A top American diplomat says the United States believes Pakistan’s counterinsurgency operation in North Waziristan has pushed the militant Haqqani network out of the country's restive tribal region in the northwest.
U.S. Special Representative for Pakistan and Afghanistan James Dobbins said Tuesday the U.S. will continue to provide humanitarian assistance to those displaced by the offensive.
Dobbins is visiting Pakistan and Afghanistan to discuss political and security issues with leaders in both countries.
A day after meeting senior political and military leaders in Islamabad, he told reporters in Kabul that talks revolved around the Pakistani army's anti-militancy operation in Pakistan's North Waziristan tribal district.

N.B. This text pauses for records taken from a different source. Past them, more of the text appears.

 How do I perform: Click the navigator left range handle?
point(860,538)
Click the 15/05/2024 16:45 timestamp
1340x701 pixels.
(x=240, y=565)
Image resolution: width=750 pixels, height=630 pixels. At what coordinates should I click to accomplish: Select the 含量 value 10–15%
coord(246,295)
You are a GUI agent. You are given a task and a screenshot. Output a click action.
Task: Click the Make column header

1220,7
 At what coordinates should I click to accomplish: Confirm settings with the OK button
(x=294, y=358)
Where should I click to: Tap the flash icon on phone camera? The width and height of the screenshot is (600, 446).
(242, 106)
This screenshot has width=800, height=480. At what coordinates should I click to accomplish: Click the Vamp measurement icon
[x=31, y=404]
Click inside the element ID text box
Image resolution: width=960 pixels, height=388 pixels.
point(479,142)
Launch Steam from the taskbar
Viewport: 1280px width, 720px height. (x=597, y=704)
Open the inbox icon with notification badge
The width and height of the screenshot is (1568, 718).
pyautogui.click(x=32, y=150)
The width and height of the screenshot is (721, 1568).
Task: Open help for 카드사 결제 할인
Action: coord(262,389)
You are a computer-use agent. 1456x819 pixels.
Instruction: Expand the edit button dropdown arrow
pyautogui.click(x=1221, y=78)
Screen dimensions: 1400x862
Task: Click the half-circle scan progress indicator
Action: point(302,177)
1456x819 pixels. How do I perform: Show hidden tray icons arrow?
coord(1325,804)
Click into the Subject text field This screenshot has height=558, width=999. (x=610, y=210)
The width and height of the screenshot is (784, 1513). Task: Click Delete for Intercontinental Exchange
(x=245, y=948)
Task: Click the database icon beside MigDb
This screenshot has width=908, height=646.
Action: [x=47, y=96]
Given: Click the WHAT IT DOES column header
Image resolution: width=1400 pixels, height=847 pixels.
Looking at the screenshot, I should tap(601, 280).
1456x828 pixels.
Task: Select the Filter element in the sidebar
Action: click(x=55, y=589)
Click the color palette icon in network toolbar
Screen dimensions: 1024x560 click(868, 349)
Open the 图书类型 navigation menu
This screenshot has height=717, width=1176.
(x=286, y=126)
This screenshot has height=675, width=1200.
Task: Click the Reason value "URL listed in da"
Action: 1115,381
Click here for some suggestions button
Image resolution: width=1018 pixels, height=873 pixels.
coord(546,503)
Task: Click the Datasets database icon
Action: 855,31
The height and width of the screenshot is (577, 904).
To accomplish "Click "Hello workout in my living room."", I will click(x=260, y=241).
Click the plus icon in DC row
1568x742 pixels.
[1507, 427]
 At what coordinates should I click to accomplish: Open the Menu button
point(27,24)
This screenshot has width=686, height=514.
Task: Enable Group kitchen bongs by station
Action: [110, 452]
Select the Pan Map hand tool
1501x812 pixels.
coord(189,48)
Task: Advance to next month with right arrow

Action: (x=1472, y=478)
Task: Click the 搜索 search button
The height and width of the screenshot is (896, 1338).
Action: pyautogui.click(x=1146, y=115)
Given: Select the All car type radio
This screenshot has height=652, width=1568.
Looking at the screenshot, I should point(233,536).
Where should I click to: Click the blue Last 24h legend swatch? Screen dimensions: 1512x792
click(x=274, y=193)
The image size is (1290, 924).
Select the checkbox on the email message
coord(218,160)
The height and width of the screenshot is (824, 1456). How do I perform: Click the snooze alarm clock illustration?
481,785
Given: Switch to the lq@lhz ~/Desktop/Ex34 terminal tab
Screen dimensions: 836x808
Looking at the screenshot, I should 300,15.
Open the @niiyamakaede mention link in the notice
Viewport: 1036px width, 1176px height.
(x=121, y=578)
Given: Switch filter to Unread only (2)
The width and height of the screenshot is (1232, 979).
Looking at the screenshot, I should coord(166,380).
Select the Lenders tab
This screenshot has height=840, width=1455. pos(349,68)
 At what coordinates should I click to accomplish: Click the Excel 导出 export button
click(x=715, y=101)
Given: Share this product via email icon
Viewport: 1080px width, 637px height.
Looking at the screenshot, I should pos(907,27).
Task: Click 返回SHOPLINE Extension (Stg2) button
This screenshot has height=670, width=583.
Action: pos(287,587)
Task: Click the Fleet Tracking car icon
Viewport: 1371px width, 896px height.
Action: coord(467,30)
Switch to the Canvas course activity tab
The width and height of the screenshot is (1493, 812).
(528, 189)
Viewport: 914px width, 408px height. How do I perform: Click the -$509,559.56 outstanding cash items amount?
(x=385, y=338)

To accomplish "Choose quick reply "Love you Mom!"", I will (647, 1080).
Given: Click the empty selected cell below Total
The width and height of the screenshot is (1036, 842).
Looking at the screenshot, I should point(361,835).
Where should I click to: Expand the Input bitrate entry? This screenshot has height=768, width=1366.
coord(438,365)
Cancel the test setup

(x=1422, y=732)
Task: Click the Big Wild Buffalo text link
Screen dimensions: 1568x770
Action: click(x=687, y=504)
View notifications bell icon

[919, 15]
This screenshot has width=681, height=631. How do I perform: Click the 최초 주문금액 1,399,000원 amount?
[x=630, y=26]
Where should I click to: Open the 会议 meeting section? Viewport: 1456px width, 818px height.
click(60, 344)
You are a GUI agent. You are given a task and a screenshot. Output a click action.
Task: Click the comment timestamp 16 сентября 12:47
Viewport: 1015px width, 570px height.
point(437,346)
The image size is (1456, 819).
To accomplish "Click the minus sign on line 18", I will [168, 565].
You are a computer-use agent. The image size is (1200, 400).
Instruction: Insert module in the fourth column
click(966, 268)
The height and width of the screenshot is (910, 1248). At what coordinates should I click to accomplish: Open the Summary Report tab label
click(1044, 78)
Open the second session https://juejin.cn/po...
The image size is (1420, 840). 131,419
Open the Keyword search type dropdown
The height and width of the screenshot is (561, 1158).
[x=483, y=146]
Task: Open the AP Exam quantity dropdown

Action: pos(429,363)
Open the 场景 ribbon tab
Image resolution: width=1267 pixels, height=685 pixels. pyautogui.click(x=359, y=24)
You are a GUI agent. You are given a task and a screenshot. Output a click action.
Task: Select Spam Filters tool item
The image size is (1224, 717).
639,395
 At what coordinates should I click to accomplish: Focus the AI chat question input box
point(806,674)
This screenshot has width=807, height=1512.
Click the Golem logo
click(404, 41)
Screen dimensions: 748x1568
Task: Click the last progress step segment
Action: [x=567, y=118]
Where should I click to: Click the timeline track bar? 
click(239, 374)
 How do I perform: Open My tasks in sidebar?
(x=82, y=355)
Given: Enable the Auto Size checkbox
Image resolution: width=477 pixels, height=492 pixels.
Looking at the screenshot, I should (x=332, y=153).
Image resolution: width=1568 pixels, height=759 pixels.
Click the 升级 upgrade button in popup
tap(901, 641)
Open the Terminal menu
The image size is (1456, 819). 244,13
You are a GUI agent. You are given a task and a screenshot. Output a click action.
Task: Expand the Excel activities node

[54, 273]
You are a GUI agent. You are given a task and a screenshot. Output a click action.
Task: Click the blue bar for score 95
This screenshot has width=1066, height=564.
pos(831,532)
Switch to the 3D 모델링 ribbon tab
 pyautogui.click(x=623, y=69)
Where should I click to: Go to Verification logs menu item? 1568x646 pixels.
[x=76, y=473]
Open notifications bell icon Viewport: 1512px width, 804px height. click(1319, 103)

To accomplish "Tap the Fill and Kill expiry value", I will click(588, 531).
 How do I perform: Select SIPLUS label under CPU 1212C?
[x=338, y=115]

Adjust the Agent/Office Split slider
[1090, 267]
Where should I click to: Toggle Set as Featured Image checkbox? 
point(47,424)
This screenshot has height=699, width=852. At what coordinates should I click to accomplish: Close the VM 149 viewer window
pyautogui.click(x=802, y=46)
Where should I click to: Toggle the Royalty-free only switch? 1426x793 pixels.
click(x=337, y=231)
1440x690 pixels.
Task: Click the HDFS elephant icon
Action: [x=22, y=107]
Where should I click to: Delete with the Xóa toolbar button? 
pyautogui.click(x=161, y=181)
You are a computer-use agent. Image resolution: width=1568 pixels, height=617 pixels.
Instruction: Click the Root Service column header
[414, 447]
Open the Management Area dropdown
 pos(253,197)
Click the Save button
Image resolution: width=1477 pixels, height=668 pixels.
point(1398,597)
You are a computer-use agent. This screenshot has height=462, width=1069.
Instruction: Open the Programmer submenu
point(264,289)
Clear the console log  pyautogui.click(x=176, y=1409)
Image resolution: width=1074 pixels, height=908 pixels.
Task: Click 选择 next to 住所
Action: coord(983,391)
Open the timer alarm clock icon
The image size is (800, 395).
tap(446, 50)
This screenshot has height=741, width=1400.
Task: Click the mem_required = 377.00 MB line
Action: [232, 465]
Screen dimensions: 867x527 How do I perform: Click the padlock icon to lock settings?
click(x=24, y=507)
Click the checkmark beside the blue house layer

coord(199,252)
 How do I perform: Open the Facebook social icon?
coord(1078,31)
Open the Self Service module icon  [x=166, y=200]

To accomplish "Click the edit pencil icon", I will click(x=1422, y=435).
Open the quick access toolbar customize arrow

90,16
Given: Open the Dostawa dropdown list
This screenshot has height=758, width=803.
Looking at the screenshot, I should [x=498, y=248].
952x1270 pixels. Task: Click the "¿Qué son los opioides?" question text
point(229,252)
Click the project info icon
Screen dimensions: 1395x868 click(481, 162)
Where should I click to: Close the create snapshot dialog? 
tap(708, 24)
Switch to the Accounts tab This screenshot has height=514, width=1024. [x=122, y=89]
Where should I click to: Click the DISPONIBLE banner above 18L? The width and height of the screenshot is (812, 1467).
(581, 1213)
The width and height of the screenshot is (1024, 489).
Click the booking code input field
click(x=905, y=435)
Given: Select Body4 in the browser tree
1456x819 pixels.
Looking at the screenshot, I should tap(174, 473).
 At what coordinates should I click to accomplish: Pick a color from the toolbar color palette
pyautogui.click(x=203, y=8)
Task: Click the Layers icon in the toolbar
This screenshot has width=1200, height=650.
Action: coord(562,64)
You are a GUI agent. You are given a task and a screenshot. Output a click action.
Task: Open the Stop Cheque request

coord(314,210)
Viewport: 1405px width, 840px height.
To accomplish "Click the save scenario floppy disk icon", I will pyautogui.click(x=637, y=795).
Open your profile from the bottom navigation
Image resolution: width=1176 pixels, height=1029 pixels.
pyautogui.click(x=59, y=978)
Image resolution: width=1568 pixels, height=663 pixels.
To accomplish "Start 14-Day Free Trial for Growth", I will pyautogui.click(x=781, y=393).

“The operation in North Waziristan seems to be a quite a massive operation. The army has taken a number of casualties," said Dobbins. "It has inflicted an even larger number of casualties on both domestic and foreign militants in the area, including Afghans. It has seized huge amounts of ammunition of IED-precursor material and bomb-making facilities, particularly in Miranshah.”
Pakistan's army says so far it has killed more than 500 militants linked to the Pakistani Taliban and its Uzbek allies. The military claims to have cleared North Waziristan's central town of Miranshah and adjoining areas of militants, and has confirmed the deaths of at least 32 soldiers.
In addition to being a hub of domestic militants, the Waziristan region also has served as a major base for the al-Qaida-linked Haqqani network, which has launched deadly attacks on Afghan and U.S.-led coalition forces across the border in Afghanistan. The militant network is a close ally of the Afghan Taliban and has alleged links to the Pakistani spy agency [ISI].
Dobbins also responded to concerns the Pakistani military offensive did not directly target the Haqqani network and other fugitive Afghan insurgents.
“As regards to the Haqqani network, we believe that they, like other militants, have in fact been pushed out of North Waziristan, and our concern is whether they would come back or be allowed to operate elsewhere in Pakistan," he said.
"We have been assured by the Pakistani government that they will not be allowed back into North Waziristan and they will not be allowed to operate from elsewhere in Pakistan. And we will, of course, be observing that carefully,” he said.
Dobbins said the military offensive has displaced nearly the entire population of North Waziristan. He noted that the U.S. is providing aid for the internally displaced people and also will assist in reconstruction efforts when the army operation is completed.